Oh When Will They Ever Learn

You would think that businesses would have learned by now that they cannot discriminate against trans people.
U.S. transgender woman's journey turns into constitutional fight
By Daniel Trotta
June 17, 2016

Kate Lynn Blatt once lived as a woman at home but went to work in a battery factory as a man, a painful phase in her gender transition that would later propel her to the forefront of a constitutional battle for transgender rights in America.

She decided to start over, interviewing as a woman for a new job with the outdoor equipment and apparel retail chain Cabela's Inc (CAB.N), landing it, and finally leaving her life as a male behind. A 6-year transition, starting from when she graduated high school, was finally over.
Blatt, now 35, is suing Cabela's for sex discrimination, saying she was subjected to all manner of humiliation by superiors and co-workers during the six months she worked as a seasonal stocker in 2006 and 2007.
I don’t know if her lawsuit is winnable because of the grounds she is suing on, I don’t know why her lawyer picked the ADA.
The lawsuit, brought by Blatt in 2014, also challenges a little-known clause in the Americans with Disabilities Act of 1990 (ADA) as discriminatory because it specifically excludes transgender people from protection.
Blatt's lawyers, Neelima Vanguri and Brian Farrell of Philadelphia-based Sidney L. Gold & Associates, are asking the judge to rule that the clause of the ADA violates the U.S. Constitution because it denies equal protection for all under the law.
That  is going to be hard to prove, I hope that she is also suing under Title VII that she was discriminated against because of her sex.

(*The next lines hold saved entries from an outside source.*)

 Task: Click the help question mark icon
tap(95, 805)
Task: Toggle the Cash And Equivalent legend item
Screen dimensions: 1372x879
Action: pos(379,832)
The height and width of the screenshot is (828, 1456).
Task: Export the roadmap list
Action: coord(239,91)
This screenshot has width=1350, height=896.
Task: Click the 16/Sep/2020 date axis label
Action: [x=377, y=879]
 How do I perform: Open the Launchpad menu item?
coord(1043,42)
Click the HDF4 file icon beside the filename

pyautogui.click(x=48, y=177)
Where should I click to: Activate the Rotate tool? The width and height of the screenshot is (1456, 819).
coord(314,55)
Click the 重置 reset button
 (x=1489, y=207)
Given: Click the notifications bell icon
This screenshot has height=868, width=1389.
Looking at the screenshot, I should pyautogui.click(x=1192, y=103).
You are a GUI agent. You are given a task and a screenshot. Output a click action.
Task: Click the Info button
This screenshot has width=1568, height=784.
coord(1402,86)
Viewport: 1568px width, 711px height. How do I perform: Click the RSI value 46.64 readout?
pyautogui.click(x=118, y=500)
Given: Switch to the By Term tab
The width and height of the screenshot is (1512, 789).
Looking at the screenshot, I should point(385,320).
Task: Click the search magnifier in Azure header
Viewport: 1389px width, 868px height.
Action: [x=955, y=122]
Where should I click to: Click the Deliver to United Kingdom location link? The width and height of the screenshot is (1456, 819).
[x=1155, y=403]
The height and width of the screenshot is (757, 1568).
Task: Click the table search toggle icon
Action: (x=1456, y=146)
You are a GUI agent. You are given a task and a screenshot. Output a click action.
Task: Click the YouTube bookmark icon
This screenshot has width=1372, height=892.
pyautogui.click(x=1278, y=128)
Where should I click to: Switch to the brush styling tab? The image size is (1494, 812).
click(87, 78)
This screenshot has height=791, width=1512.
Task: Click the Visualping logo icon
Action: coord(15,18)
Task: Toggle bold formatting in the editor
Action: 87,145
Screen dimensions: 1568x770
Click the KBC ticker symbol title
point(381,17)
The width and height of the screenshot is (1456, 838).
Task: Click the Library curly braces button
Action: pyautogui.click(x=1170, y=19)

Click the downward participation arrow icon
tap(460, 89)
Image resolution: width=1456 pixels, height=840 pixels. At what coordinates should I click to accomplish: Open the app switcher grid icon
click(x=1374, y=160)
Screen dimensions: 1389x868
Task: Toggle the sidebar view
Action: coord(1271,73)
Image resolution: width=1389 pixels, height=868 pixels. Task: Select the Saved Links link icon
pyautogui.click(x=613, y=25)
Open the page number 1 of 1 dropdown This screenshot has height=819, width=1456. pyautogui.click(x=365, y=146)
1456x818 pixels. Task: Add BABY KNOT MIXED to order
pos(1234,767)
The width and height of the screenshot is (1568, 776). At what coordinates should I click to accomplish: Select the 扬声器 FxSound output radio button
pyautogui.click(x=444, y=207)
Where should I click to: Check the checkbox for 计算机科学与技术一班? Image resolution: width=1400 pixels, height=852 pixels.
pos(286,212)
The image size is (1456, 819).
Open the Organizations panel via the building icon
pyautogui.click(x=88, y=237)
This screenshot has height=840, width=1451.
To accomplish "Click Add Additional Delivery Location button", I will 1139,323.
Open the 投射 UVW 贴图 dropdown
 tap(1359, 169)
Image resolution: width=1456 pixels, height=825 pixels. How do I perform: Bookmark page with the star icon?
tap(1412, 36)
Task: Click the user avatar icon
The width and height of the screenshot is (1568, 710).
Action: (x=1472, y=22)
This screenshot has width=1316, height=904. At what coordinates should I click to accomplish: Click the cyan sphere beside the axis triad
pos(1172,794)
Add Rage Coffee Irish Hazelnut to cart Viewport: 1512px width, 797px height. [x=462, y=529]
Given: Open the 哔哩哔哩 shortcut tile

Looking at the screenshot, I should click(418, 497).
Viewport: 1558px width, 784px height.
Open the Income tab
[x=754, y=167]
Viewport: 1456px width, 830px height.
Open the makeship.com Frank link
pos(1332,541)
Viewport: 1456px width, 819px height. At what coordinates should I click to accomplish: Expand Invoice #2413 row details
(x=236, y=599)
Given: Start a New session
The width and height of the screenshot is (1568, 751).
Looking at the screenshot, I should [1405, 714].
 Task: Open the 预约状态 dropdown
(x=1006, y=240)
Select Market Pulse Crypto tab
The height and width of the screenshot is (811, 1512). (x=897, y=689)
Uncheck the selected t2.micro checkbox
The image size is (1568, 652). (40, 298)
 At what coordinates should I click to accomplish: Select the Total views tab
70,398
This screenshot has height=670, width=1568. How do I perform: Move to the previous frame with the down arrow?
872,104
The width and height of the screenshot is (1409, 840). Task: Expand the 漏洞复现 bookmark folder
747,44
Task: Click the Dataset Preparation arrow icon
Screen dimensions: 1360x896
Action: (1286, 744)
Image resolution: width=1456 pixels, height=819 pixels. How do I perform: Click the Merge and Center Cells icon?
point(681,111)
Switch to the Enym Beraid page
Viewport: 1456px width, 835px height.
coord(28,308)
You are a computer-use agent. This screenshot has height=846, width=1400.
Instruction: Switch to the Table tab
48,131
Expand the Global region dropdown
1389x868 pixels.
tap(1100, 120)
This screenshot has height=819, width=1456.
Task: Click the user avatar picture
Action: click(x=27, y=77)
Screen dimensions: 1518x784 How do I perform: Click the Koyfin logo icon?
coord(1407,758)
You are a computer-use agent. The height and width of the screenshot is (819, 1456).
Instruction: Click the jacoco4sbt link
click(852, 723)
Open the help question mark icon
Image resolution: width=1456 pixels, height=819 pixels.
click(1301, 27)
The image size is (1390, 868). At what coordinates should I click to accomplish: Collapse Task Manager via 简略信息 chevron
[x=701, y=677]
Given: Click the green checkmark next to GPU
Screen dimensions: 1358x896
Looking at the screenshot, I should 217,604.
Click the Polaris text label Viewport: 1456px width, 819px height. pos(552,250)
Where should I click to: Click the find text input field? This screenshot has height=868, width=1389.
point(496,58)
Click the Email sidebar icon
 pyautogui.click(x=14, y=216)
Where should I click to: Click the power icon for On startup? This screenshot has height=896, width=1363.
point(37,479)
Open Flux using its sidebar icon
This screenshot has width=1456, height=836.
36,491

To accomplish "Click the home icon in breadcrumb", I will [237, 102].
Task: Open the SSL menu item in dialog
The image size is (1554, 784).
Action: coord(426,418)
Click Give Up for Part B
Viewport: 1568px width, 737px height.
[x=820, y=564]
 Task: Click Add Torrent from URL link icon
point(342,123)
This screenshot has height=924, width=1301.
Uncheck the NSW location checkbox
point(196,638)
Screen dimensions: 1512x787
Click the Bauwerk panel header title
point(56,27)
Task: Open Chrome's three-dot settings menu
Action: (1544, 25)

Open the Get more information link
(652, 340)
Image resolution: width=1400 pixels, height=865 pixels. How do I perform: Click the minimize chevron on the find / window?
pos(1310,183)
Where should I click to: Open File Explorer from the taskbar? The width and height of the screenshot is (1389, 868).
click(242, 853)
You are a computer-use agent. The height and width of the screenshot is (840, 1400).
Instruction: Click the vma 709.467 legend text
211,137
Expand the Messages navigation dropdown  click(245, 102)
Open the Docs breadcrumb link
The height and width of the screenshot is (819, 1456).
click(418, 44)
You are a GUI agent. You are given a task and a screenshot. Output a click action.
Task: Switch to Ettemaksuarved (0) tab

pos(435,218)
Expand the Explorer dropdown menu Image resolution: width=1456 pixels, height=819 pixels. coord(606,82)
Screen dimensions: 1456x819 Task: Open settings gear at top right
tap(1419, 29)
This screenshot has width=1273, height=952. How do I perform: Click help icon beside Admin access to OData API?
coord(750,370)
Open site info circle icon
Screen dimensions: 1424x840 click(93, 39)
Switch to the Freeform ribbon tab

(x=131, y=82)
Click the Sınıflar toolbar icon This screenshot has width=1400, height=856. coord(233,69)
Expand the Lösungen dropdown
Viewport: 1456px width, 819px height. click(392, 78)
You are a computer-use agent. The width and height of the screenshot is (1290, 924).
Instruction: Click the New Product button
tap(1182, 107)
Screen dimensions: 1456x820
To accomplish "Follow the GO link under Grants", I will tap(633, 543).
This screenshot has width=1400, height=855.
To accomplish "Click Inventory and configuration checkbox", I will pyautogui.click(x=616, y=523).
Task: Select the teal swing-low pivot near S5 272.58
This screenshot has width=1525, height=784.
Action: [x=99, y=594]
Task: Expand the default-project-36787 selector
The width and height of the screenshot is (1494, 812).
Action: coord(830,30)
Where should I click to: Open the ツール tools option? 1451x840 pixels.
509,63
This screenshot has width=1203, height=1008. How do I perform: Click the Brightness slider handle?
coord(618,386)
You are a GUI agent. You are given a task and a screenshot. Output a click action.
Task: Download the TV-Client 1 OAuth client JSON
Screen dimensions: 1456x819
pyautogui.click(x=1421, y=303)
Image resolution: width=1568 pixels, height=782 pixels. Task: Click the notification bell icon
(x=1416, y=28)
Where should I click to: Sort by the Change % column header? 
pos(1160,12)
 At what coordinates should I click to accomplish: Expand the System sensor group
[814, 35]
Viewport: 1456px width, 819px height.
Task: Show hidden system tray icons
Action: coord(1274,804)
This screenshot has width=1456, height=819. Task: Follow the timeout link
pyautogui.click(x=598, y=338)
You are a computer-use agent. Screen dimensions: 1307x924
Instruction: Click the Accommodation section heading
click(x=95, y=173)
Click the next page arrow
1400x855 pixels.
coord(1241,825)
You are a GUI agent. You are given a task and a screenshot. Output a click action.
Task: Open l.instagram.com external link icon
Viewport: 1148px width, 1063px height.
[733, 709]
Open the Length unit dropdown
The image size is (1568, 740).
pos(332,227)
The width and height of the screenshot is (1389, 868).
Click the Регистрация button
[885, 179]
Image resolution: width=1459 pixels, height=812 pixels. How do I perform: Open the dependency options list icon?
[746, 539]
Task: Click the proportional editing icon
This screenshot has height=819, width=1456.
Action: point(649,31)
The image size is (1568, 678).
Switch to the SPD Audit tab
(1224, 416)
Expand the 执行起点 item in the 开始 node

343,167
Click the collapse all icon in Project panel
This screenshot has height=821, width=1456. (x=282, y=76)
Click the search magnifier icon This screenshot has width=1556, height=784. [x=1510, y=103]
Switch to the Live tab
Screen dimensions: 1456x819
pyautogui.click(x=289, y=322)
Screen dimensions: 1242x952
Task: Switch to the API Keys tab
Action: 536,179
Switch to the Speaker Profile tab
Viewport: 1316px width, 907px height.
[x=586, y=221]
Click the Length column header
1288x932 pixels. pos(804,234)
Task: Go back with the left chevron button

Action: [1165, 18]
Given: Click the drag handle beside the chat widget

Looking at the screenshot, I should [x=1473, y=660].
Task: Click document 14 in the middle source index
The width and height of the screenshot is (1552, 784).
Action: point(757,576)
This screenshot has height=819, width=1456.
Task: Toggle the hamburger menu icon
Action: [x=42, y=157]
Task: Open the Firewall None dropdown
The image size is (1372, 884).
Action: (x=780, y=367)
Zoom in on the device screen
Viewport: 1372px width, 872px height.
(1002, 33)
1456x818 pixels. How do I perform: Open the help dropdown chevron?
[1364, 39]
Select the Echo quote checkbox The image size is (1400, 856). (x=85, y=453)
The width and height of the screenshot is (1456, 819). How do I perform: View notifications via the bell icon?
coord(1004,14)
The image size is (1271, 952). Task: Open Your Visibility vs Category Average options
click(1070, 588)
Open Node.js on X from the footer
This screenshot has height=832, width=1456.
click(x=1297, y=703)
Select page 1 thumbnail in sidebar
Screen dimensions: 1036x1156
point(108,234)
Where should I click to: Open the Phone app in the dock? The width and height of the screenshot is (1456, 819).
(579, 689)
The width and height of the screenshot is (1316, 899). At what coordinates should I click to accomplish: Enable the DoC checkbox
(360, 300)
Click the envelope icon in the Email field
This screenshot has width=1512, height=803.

I know that many trans people do not like the fact that in several states the courts have ruled that we are protected under the state’s ADA laws, but I look at it as “any port in the storm,” that we should use whatever is available. However, the federal ADA law specifically excludes us and that is what she saying violates the U.S. Constitution’s equal protection clause. They first will have to prove that the law discriminates violates the clause and then they will have to prove that the store was in violation of the ADA law.

Also against her is the fact that DSM V changed Gender Identity Disorder to Gender Dysphoria and it could be argued that it is no longer a disability but rather an uncomfortable feeling.

Her lawyers have their work cut out for them by taken the road less taken.